For identifying the impact of harmonics on the operating and aging cost an example

industrial system connected to the power network at 20KV/130MVA is considered. The inputs

were taken based on the information available from [60, 61].Operating and aging cost for

Transformers, Induction Motors and Cables are evaluated for a study period of 40 years for

the system being exposed to 5,7,11,13,17,19 order harmonics with THD level of 3.5% and

peak factor of 1.01. Also the impact of voltage peak factor on aging is analysed for various

levels of peak factor. Table 6.3 shows the list of equipment, their ratings and quantity with

the losses presented as percentage of operating cost due to losses at the fundamental values.

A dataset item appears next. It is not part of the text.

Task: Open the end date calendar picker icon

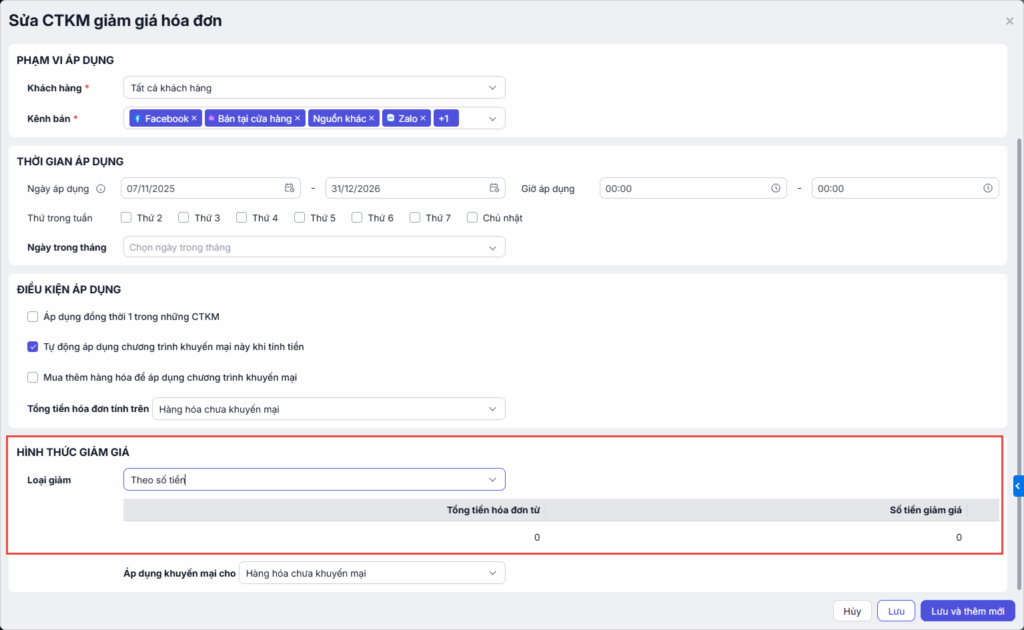Action: 494,188
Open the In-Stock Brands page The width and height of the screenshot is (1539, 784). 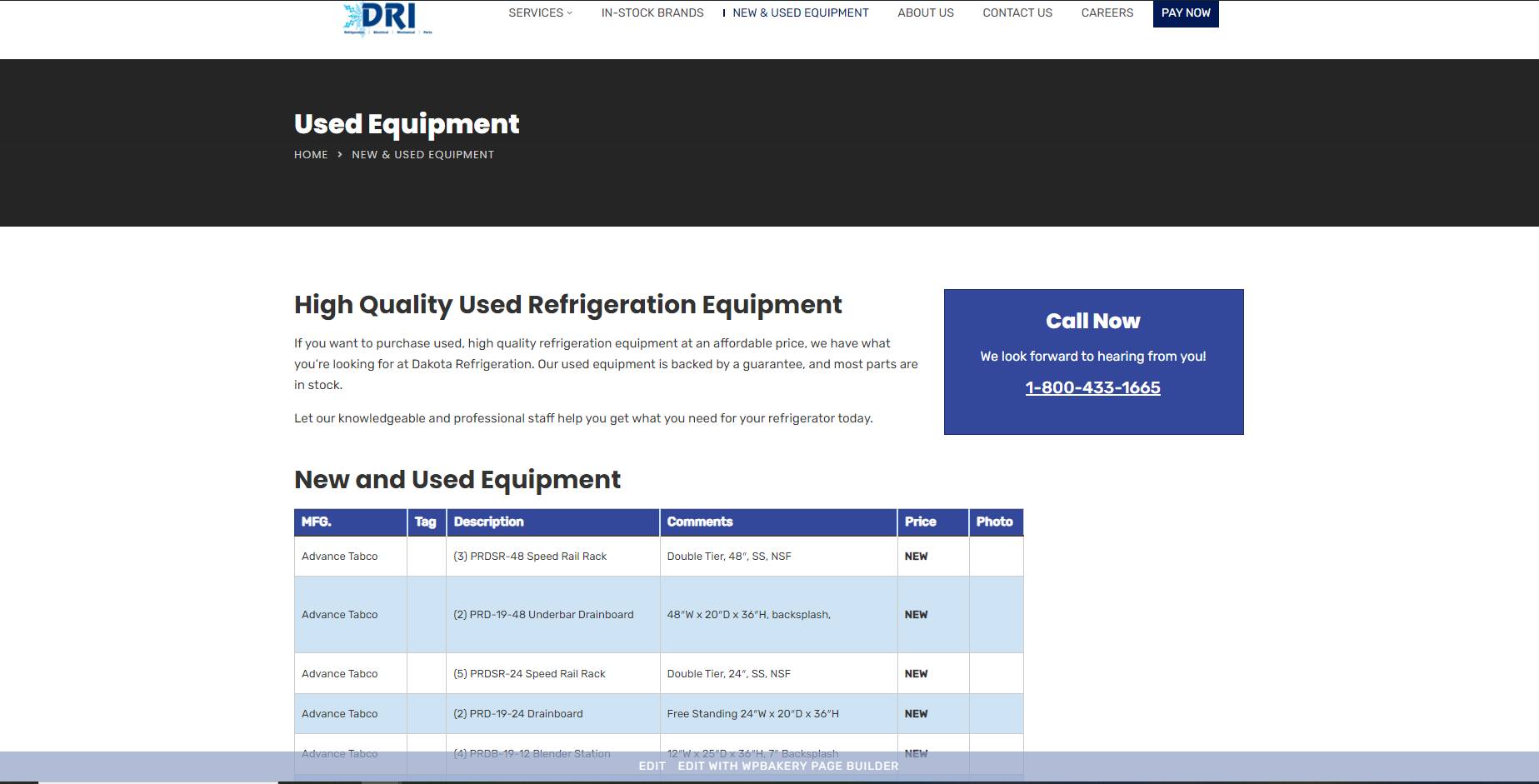point(652,13)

For simplification of the analysis it is assumed that all equipment operates at maximum

capacity all the time. Further details of equipment are available in [23]. This exercise

demonstrates that the total operational cost due to losses at harmonics is substantial

percentage of losses at fundamental loss values. The losses are more prominent for induction

motors and transformers, while negligible in cables. This example calculation indicates that

the operating costs due to harmonics are not negligible for an industrial system. Also this cost

increases with THDv levels. The table also shows a considerable loss of life equipment life for

induction motors and transformers. Aging costs becomes substantial as the level of power

losses or voltage peak factor increases.

Table 6.3: Equipment operating and aging costs at THDv 3.5% [25]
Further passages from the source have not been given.